A 2012 national health department survey of pregnant women attending government clinics for the first time found that “the only two districts out of the 52 that have recorded HIV prevalence rates of more than 40% in South Africa are uMgungundlovu (40.7%) in KwaZulu-Natal and Gert Sibande (40.5%)”.
Both these districts are National Health Insurance (NHI) pilot districts.
In eMahlabathini, a village about 10km from the Oshoek-Swaziland border, a little boy squeals as his friend roars after him. Nomvula Ngwenya laughs as she tries to stop them from running in the room.
“If I find someone who is very ill, I will bathe them, change their diapers, feed and give them their medication. I do this three times a day,” she says.
Ngwenya’s sitting in her neighbour’s one-room house along with some of the patients she takes care of. She is a home-based care-worker with a local organisation and has seen first-hand the struggles people in remote towns and villages have with access to care.
“The closest clinic is in Amsterdam [10km from the village]. It costs R10 to go there, but a lot of my patients cannot afford that. I often use my own money to go to Amsterdam to collect their medication.”
Ngwenya, who lives with her husband and three-year-old son, earns only R1 000 a month.
“Some of my patients are young people who are suffering from these common diseases. Some have tuberculosis, others have HIV. They delay initiating treatment and many end up dying, because they only start antiretroviral [ARV] medication when they are terminally ill.”
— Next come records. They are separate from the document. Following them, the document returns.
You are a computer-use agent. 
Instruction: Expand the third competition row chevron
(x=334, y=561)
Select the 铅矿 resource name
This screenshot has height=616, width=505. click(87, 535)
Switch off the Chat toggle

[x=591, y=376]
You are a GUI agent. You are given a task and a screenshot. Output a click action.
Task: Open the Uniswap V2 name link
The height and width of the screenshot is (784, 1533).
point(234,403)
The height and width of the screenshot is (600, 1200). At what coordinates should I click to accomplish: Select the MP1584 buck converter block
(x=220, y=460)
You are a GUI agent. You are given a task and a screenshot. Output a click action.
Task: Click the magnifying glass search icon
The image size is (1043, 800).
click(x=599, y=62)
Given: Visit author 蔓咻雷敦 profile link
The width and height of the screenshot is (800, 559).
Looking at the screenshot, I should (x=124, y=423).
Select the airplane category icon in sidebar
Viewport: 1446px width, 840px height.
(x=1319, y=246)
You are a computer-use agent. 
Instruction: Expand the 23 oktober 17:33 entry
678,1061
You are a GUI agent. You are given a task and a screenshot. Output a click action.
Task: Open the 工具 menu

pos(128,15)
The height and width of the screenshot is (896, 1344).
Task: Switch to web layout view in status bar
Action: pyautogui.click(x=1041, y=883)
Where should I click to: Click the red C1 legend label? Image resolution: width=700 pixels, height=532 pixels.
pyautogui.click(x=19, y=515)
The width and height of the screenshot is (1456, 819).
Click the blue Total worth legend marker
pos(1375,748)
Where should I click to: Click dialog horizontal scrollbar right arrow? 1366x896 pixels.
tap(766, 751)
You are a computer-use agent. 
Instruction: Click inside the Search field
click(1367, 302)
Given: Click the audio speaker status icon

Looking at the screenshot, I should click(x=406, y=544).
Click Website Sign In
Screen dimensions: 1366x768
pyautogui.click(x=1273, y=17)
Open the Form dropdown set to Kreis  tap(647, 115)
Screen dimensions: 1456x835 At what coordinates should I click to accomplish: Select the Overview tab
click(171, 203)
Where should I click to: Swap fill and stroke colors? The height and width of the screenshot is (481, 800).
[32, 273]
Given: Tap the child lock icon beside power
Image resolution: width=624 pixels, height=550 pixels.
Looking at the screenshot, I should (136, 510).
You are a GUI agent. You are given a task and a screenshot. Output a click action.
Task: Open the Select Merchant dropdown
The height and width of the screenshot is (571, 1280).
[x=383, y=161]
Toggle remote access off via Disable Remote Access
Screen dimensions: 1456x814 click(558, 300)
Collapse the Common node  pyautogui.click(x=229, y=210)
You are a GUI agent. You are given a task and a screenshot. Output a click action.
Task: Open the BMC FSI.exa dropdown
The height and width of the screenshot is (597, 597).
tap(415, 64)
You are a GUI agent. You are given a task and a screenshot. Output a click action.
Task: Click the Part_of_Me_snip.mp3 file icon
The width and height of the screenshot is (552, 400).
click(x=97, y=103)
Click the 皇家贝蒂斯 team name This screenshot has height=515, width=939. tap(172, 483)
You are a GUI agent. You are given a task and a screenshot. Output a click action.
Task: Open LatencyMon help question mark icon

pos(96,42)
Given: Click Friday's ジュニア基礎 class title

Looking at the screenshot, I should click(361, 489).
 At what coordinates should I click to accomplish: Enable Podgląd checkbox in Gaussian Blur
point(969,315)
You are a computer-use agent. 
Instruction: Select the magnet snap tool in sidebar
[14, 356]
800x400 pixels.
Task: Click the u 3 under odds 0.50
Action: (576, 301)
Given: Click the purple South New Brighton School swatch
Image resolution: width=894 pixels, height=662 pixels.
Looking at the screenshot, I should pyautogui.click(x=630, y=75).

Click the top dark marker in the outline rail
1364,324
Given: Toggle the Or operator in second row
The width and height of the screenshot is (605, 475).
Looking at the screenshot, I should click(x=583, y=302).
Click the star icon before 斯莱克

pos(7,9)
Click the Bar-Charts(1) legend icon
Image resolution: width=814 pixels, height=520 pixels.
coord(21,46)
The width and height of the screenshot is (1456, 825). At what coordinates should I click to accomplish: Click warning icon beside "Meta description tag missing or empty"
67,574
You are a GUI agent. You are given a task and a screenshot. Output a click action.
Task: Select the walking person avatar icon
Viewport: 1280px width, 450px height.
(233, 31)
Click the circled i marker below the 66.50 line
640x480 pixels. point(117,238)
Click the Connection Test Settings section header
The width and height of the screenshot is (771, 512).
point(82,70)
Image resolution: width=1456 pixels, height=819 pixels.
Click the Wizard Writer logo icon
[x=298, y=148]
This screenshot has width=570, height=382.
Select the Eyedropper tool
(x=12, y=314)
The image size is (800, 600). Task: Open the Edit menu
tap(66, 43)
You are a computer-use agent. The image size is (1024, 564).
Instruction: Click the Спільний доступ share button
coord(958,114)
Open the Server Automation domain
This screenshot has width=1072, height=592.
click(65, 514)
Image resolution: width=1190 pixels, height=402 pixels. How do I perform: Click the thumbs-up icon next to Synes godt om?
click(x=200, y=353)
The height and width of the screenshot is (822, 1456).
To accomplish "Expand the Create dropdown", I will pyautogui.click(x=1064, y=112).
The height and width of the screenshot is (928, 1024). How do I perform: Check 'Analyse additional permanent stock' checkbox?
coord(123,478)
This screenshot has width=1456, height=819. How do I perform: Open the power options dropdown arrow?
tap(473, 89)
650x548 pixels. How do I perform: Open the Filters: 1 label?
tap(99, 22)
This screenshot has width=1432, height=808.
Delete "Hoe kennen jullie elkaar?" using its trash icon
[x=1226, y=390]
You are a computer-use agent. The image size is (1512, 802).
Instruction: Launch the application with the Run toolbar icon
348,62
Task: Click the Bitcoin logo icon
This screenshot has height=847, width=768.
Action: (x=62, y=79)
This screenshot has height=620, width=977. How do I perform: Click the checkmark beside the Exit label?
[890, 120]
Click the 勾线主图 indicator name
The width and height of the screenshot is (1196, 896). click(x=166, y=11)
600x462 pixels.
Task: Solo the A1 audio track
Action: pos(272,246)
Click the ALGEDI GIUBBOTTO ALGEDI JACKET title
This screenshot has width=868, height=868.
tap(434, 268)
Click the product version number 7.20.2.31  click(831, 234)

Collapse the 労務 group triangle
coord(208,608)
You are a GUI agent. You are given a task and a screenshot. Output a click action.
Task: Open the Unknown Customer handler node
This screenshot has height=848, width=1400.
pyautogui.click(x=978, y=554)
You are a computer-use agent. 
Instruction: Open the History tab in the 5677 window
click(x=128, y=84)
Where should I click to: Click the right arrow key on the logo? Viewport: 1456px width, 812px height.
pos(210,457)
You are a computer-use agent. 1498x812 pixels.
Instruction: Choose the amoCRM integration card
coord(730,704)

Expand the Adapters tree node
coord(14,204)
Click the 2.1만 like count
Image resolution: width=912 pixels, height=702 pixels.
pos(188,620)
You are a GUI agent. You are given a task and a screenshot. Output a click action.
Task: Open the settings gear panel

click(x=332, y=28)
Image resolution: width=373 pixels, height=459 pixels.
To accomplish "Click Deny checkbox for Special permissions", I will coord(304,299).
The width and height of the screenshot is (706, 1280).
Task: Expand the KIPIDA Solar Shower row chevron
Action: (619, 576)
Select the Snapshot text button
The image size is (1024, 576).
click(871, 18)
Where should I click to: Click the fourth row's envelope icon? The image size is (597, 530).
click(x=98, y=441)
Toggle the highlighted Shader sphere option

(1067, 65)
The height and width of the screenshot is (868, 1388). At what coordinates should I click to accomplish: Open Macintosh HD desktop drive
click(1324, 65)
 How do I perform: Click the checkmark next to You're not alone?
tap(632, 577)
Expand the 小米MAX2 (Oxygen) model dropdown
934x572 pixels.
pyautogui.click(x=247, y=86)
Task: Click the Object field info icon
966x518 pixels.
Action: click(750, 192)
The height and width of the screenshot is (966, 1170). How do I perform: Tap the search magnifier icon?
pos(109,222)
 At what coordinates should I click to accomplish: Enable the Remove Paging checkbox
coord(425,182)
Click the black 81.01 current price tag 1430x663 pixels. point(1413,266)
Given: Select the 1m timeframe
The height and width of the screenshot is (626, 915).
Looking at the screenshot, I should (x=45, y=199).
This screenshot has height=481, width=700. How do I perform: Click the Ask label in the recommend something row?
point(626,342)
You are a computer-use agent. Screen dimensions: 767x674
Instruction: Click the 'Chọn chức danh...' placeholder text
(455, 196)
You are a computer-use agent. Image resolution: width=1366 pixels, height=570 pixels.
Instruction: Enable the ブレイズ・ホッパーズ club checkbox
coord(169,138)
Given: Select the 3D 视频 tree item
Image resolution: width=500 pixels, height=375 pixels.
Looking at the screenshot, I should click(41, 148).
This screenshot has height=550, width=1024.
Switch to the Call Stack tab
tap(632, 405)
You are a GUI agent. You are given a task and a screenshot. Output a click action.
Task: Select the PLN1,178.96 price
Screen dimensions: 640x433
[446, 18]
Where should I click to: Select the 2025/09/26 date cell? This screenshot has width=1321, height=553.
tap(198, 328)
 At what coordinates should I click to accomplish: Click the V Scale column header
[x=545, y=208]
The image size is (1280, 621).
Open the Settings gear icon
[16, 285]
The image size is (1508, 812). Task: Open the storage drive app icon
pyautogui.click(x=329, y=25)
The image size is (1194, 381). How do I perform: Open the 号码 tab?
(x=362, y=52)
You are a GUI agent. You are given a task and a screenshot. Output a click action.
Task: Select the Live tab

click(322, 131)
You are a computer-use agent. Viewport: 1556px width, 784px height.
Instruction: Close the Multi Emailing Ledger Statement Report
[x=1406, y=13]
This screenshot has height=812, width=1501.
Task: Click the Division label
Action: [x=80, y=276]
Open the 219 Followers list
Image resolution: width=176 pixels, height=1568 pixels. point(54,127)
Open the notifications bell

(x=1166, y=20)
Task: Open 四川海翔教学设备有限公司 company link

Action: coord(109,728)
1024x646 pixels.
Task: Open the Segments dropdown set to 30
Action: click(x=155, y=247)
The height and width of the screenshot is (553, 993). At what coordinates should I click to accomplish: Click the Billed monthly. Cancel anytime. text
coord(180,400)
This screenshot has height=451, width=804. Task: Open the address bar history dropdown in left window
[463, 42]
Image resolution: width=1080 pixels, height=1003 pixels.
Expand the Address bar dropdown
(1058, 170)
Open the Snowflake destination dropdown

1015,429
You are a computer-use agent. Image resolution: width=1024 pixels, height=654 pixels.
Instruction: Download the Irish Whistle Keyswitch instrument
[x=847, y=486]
According to the District Health Barometer, HIV accounts for 40.7% of deaths of women between the ages of 15 and 24 in Gert Sibande district. The comparative figure for males is about 16%.
“There is a mobile clinic that comes once a month, but it doesn’t have ARVs. Most of its service is based on immunisation for the children. Those on ARVs have to go to Amsterdam,” Ngwenya explains.
Cost of care
Zodwa Zulu*, 24, lives with her mother and son. She is one of the residents who cannot afford the R10 transport costs to the clinic. She borrows money every time she has to fetch her four-year-old son’s medicine from the clinic.
“My child is on antiretroviral treatment, but sometimes I don’t have money to go to town to fetch the medication,” she says, looking over her shoulder at the boys.
Zulu and her son don’t have identity documents, so she cannot find a job or even apply for a government childcare grant. “We live with my mom and she does everything for my son, because his father wants nothing to do with him.”
Khanyisile Khumalo and her five-year-old child are both HIV positive. “I don’t work. I rely on this lady,” she says, pointing at Ngwenya. “She fetches treatment for me and my child from the clinic. I only go to the clinic when they tell her that we have to be there. Then she has to try and give me money to go.”
Khumalo fights back the tears.
“Aunty [Ngwenya] even shares her food with me and my daughter,” she says softly. “I also don’t have an ID and my child doesn’t have a birth certificate. But Aunty is working very hard to solve my problems.”